2017 book by Peter Ackroyd

Queer City: Gay London from Romans to the Present Day is a 2017 book by British biographer, novelist and critic Peter Ackroyd.

==Background and synopsis==
Queer City follows the history and experiences of the LGBT population of London beginning with Roman Londinium and exploring the "endless loop of alternating permissiveness and censure" that followed. Queer City explores the "diversity, thrills and energy" of the "hidden city" and concludes that "In a city of superlatives, it is perhaps this endless sexual fluidity and resilience that epitomise the real triumph of London."

==Reception==
Simon Callow wrote in The Guardian (which judged Queer City as Book of the Day) that "It was inevitable that London’s great chronicler, who happens himself to be queer, would give us the lowdown on homosex in the city. His book is predictably droll, provocative and crammed to bursting with startling facts and improbable names."

In the New Statesman, Philip Hoare described the book as "both a commemoration and a celebration of 'the ultimate triumph of London' and its diversity" and praised Ackroyd for creating "a triumphantly queer picture of a city he loves."
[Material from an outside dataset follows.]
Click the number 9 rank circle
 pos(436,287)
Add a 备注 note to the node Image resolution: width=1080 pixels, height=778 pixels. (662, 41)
Mark Sanderson, writing for the London Evening Standard described Queer City as a "colourful toilet book" which "tells a torrid tale of persecution and pleasure, of blackmail and blue murder."

This is Ackroyd's second non-fiction book dealing with part of the LGBTQ world. In 1979 he published Dressing Up: Transvestism and Drag: The History of an Obsession.

==Audiobook==
In 2018, US publisher Abrams Books released an audiobook version of Queer City narrated by British voiceover artist Will M. Watt.